I wrote an article for the new online Web design magazine, 13things, entitled “Horizontal Flow: The Magic of Row-Based Design.” In it, I examine what the effect of column-based design has been, advantages of using rows to recapture the organizational effects of the grid that were largely lost when we abandoned table-based layouts, and some novel ways of ordering content into rows. Hope you enjoy it.
Ok, I’ve got to admit that Chrome has lost a bit of its luster as far as I’m concerned. For instance, for one of my projects, I need to use Central Desktop, an excellent project management site. Unfortunately, it’s one of several sites that Chrome can’t handle. Not that Safari or even Opera can either. I’m revising my earlier assessment of Chrome. I now regard it as a souped-up version of WebKit, that still has most of the flaws that Safari does. That’s not to say it’s a bad browser by any means… it’s superb. But for my browsing as well as my Web development, I’m relying on Firefox again.
However, Chrome offers a lot of promise. According to marketshare.hitslink.com, Chrome seized 0.78% of the worldwide browser share in less than a month on the scene, a phenomenal achievement. If the Google staff commits to really developing it, with full plug-in capability, solidness in handling intensive Flash-based Web apps. and fixing the long-standing problems with WebKit (such as the alternate stylesheet issue), Chrome will undoubtedly go far. (Unfortunately, it will also probably go far if they do nothing and leave it at version 0.2 for three years. They’re Google, after all.) I really do want to see the Web improve and browsers improve, and Chrome can offer a lot.
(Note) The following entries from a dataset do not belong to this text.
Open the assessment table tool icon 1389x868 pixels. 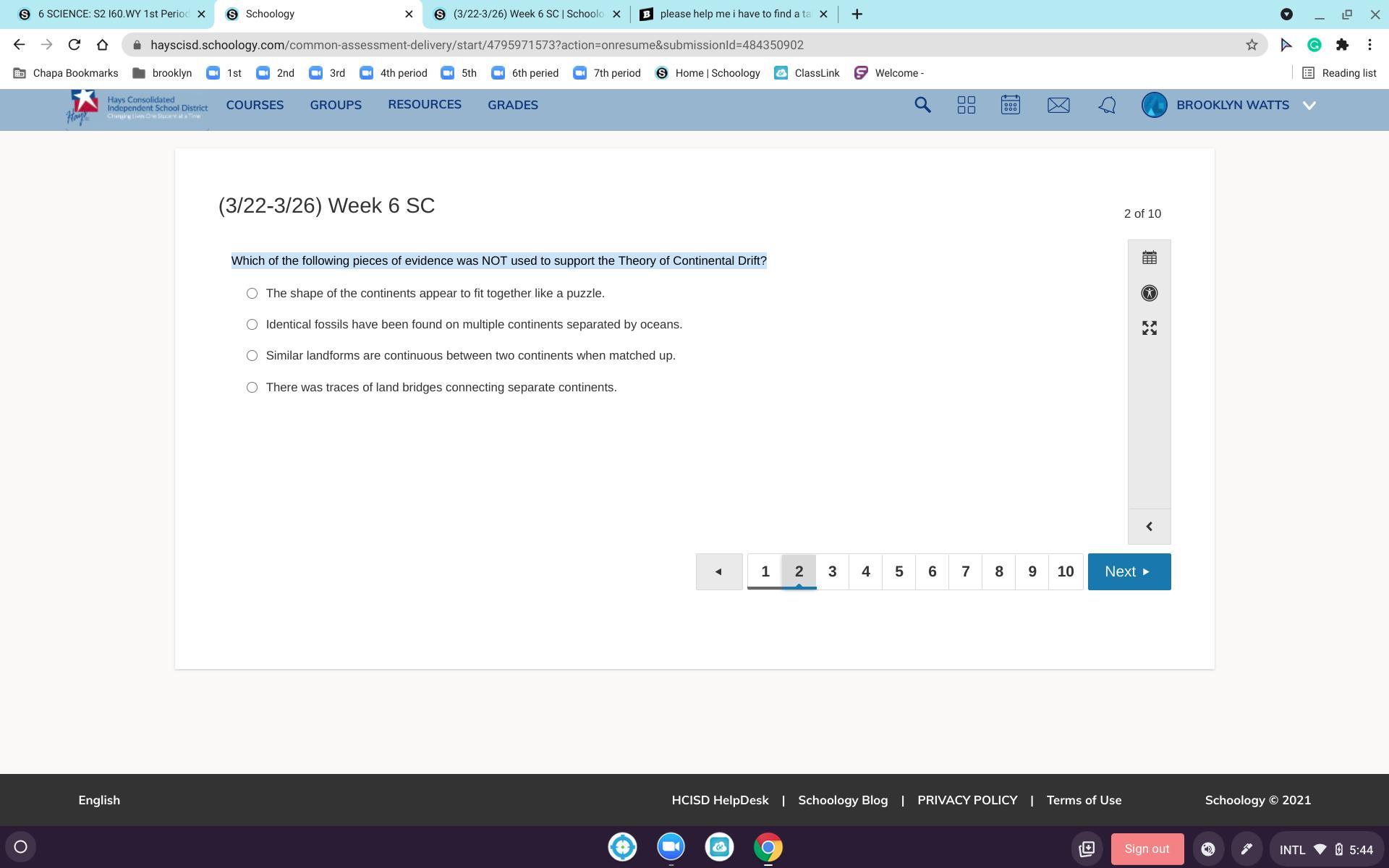tap(1149, 258)
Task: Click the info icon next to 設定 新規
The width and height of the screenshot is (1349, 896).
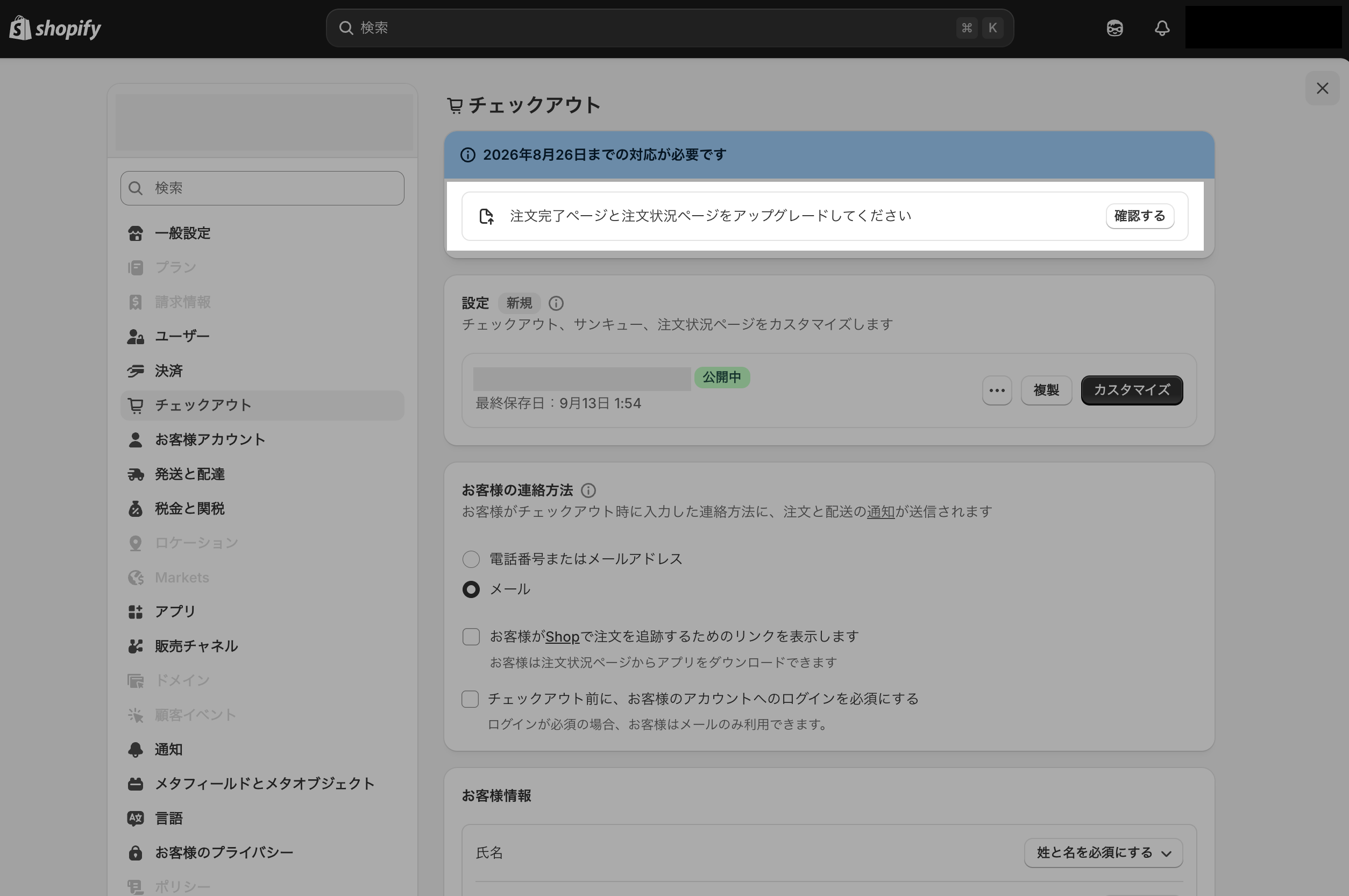Action: click(x=556, y=303)
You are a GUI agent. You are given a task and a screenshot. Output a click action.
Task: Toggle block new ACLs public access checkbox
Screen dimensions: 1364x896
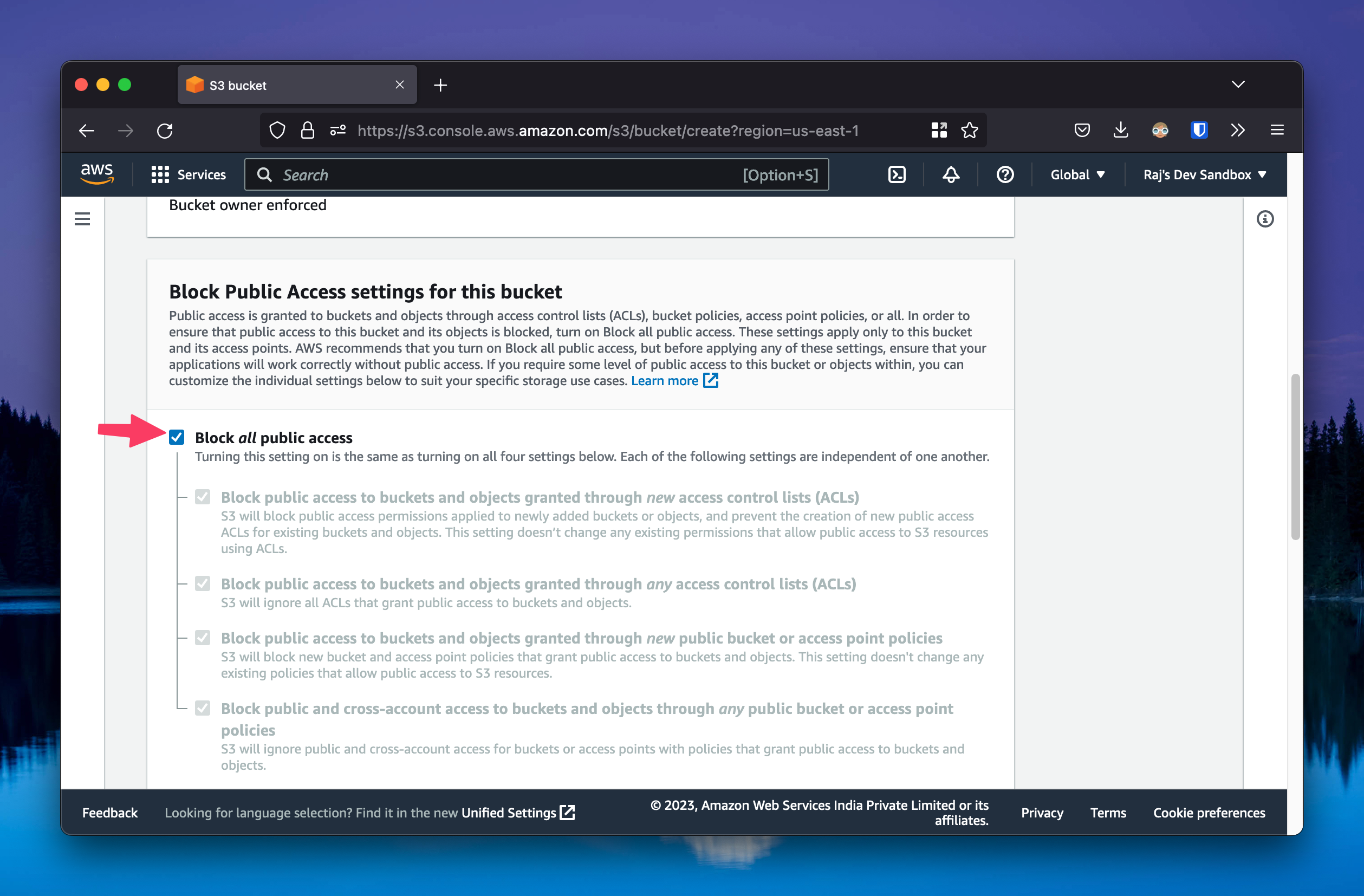point(202,497)
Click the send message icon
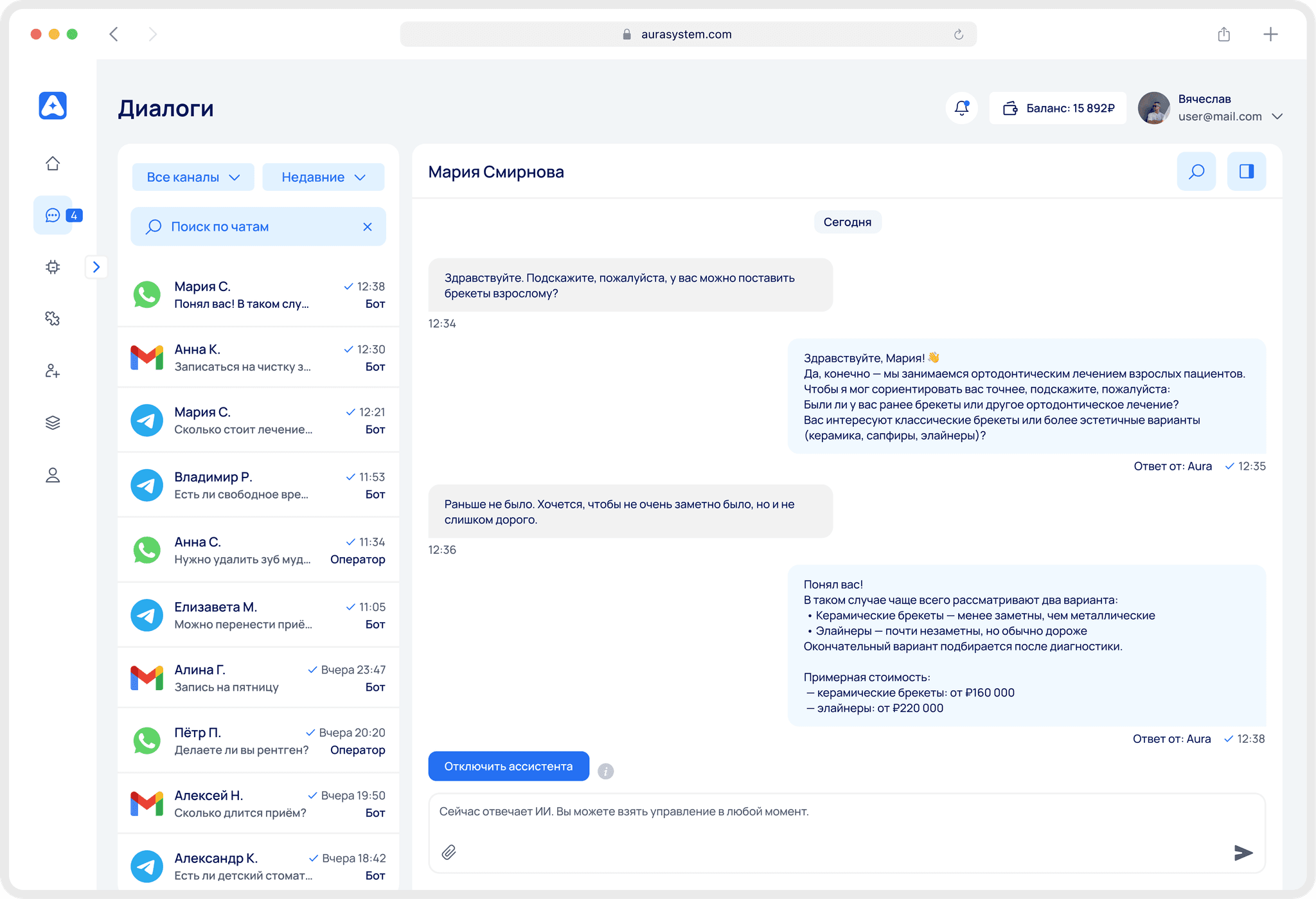 point(1243,853)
An excellent tool for regex testing is Regex Coach by Edi Weitz in Germany. It’s makes one of the most painful coding tasks a lot less odios, thanks to real-time color-coded highlighting of matches, and a simple, intuitive interface. It’s only limitations that I’ve discovered are in character support; strangely, considering its European origins, it doesn’t support the Euro symbol “€”. That’s not likely to be a major flaw for anyone checking the regex syntax, however, and regex is an indispensible aid for that.